Insomma, l’economia solidale permette di pensare in grande, non solo a un modo diverso di nutrirsi ma anche a un intero sistema economico completamente diverso da quello attuale, basato su valori diversi da quelli sempre più diffusi dell’individualismo e del profitto.

In questo senso, ho trovato molto interessante l’intervista a ElenaTioli, una giovane donna mantovana che racconta la sua esperienza di vita dopo aver rinunciato a fare la spesa nei supermercati. La sua scelta nasce dalla constatazione che tutto ciò che si trova in vendita in un supermercato vi è presente perché troverà un acquirente, nonostante si tratti molto spesso di prodotti dannosi sia per l’ambiente sia per la salute.
Attraverso i Gas e un’attenzione maggiore alla possibilità di produrre in casa i prodotti di cui si ha bisogno, si ottengono tre risultati principali: smettere di entrare nei supermercati permette di liberarsi dalle imposizioni consumistiche e di percepire il bisogno di meno prodotti; si limitano di conseguenza gli imballaggi e gli sprechi, cioè i rifiuti, e si consumano prodotti rispettosi per l’ambiente, sia perché naturali sia perché a chilometro zero. In ultimo, questo comportamento permette di limitare le spese.

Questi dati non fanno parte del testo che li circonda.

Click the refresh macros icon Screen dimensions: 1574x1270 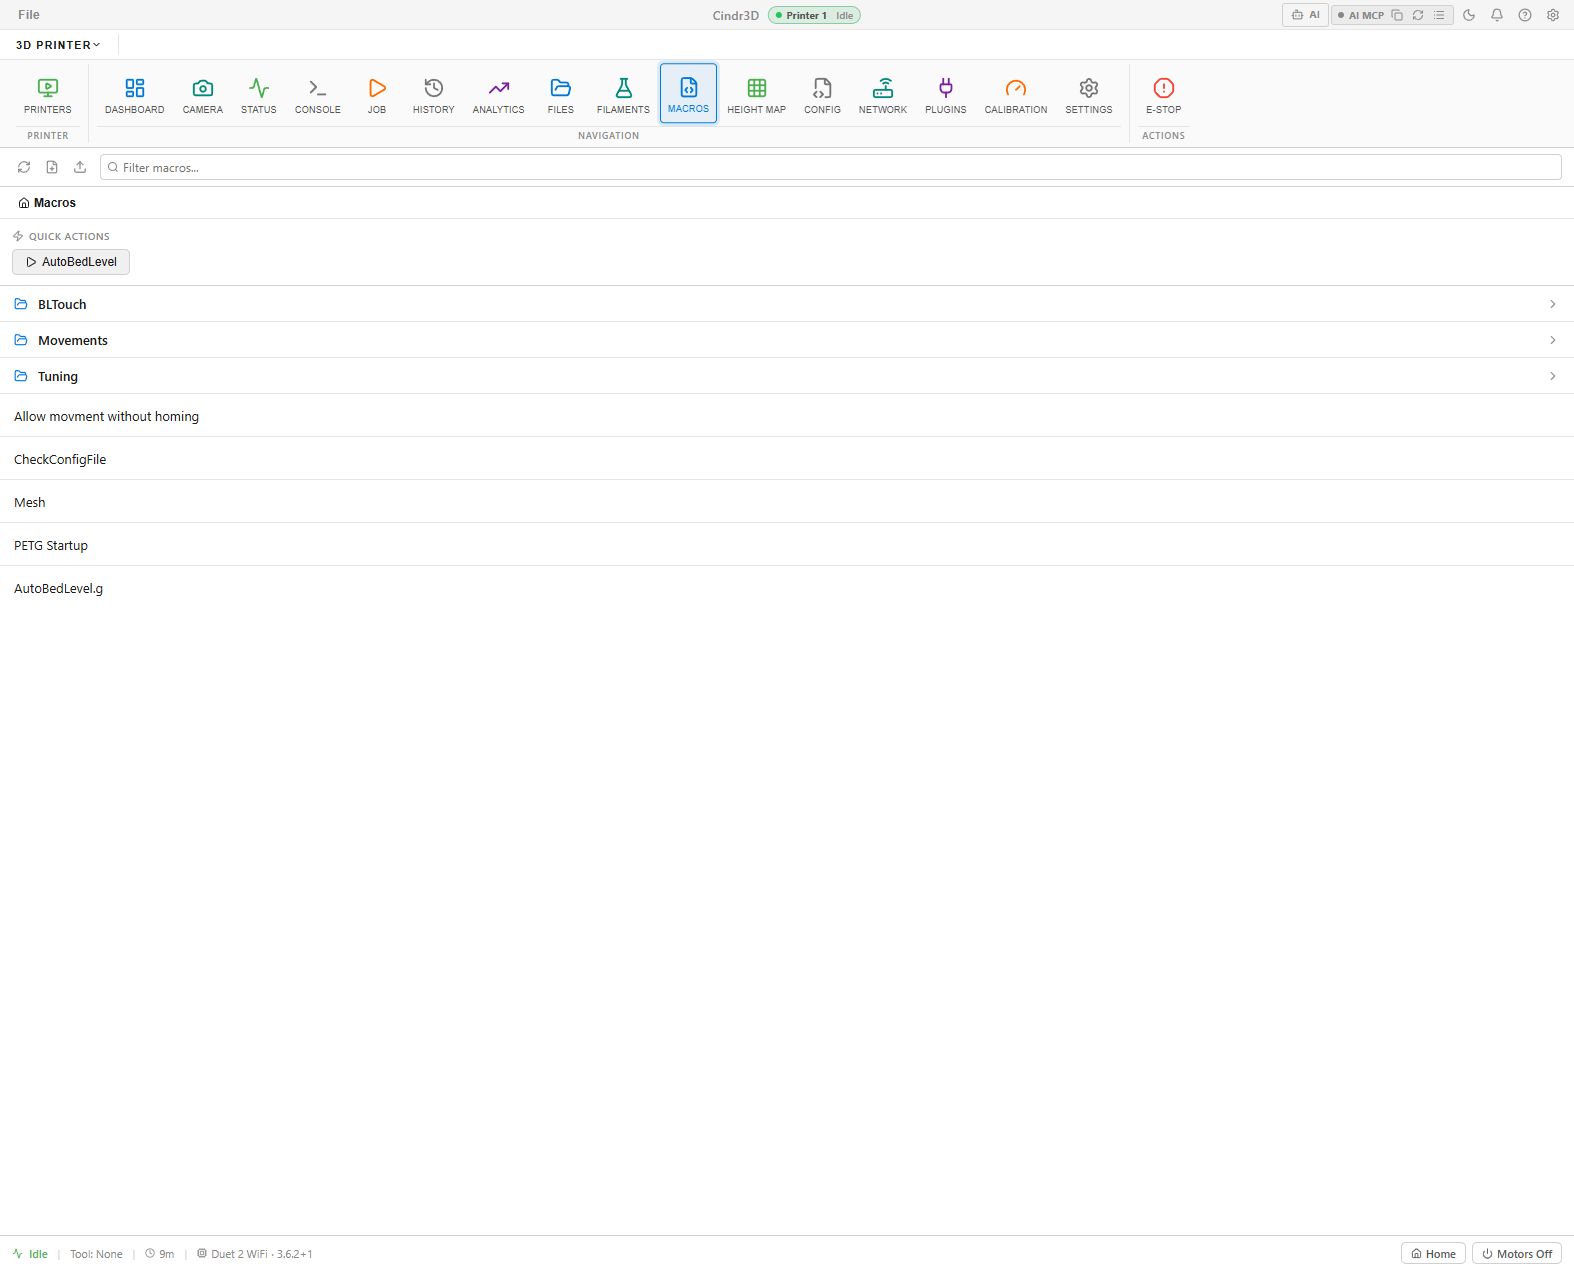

Queste esperienze pero’, non solo permettono di pensare a un nuovo tipo di consumo, ma addirittura consentono di immaginare un modello di sviluppo globale completamente diverso da quello a cui siamo abituati oggi.
Essendo io originaria della Val di Susa, in provincia di Torino, sono cresciuta a stretto contatto con un movimento, quello No Tav, che sostiene fortemente la necessità di tornare a un modello economico più lento e rispettoso dell’ambiente, ma anche di noi stessi. Per questo mi sento di riprendere la riflessione di Davide Biolghini espressa nella premessa al libro “Il popolo dell’economia solidale. Alla ricerca di un’altra economia”, in cui l’autore riconosce al movimento No Tav il merito di aver messo in discussione l’assunto secondo cui il progresso e la crescita inarrestabile sono processi inevitabili e che non possono essere rimessi in discussione.

Di fronte al progetto di costruzione di una linea ferroviaria ad alta velocità, devastante per il territorio e la salute dei suoi abitanti ma presentato come elemento irrinunciabile per la crescita economica dell’Italia all’interno dell’economia mondiale, il popolo della Val di Susa propone un modello di sviluppo diverso, caratterizzato dalla valorizzazione del territorio.


Così, se il movimento No Tav non riuscirà a fermare il treno, avrà senz’altro il merito di aver proposto un’altra via e di aver formato lo spirito critico delle generazioni che ormai da più di vent’anni lottano per salvare la propria terra.